次に、「イギリスが日本と最恵国待遇を含む条約を締結することをしぶっておる
理由の一つには、意匠盗用の問題等があるようであるが、先方から繊維品についての苦情が来ていると聞いているが、実情はどうか」、という
質問に対して、「意匠盗用の問題等は、日本側にだけ非があるのではないが、先方が日本の実情に通じていないことから起るのが最大の原因だと思われる。しかし最近は実情調査に人が参ったので、その結果を期待をしておる。現に陶器のごときは、非常によい解決に向いつつある」というような
答弁がありまして、「英国と通商条約を締結するためには、条約の
規定自体、あるいは附属
議定書等に、商標権、意匠権の保護のための
規定を入れることが必要になるように思われる」という
答弁でありました。

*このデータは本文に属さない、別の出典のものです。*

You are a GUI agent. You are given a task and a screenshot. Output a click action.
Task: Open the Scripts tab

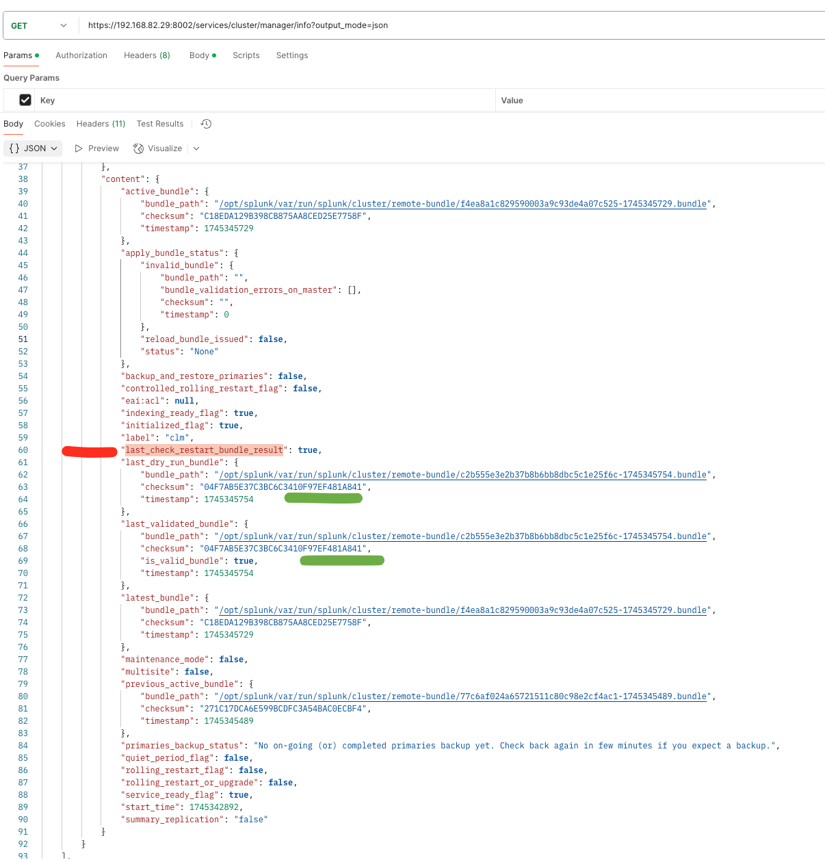click(x=246, y=55)

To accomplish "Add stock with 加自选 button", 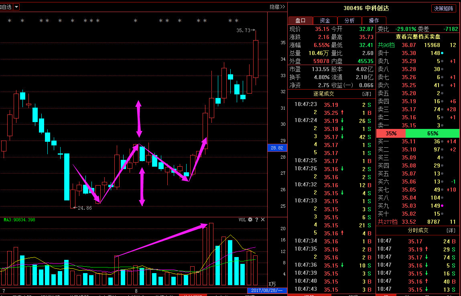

そのほか米国上院におきまするクーパー
法案に対しまするいわゆるジョージ案に関しましたり、また第九回
締約国団の
会議で議せられたガット
規定の改正問題如何というようなこと、また、これらに対する
わが国の
意見、日本の行なっておるリンク制等の輸出助長政策に関しまする
締約国団の意向はいかがであるかというような質疑応答が行われたのでありますが、詳細は
会議録で御
承知を願いたいと思います。
委員会は、六月二日質疑を了しまして、討論に入りましたところ、小満委員より、「本件には賛成をするが、ガット加入の見通し及び加入することによって
わが国はいかなる利益を得るかの点についての
政府の
説明は不十分であることが不満である。しかしジュネーブにおいて
わが国代表団が極力努力しておることでもあり、成果をあげるように外務省は十分努力すべきものであるという希望条件を付して賛成をする」との
意見を述べられました。
次いで採決を行いましたるところ、本件は、全会一致をもって
承認すべきものと議決いたした次第であります。